Jaewon stands before the espresso machine, hands moving through a routine learned long ago. Grind. Tamp. Lock. Brew. The motions are precise, practiced, almost mechanical. The café hums with its usual late-morning rhythm. Cups clink. Milk steams. Customers murmur over quiet conversations. None of it reaches him.

His mind is elsewhere, as it has been for years.

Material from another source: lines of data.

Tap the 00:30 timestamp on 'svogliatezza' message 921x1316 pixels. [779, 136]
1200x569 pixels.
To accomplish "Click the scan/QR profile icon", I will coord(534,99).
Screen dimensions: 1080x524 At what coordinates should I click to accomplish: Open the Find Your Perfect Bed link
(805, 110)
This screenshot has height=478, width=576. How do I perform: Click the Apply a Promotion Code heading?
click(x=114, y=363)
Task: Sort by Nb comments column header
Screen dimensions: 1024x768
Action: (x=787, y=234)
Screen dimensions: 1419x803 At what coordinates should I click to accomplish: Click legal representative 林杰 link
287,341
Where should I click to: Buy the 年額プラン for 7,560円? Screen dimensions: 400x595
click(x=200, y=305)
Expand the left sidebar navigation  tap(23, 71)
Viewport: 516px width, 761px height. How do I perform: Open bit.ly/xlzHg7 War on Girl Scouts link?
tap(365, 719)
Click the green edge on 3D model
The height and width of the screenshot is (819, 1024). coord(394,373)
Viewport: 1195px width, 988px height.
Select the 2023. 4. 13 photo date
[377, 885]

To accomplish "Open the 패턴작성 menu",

Three years have passed since everything ended, yet the past has never loosened its grip. It lingers in him like cold soaked into bone, something no warmth can reach. Even now, without warning, it rises. A name. A memory. A voice he has not heard in years.

Today makes it worse.

He had noticed the date the moment he woke. He always does. No reminder needed. No calendar required. The number settles in his chest the instant consciousness returns, heavy and undeniable.

February twenty-eighth.

He does not speak it. He never does. The acknowledgment exists only in silence.

Another year.

Another birthday passing unmarked.

He pours a finished espresso into a cup and slides it across the counter. The customer thanks him. He nods automatically. The voice barely registers. Everything feels slightly distant today, as if a thin sheet of glass has slipped between him and the world.

He wipes the counter. Aligns cups. Refills beans. Each task buys a few seconds of distraction. Nothing lasts. Thoughts circle back, persistent and unwelcome.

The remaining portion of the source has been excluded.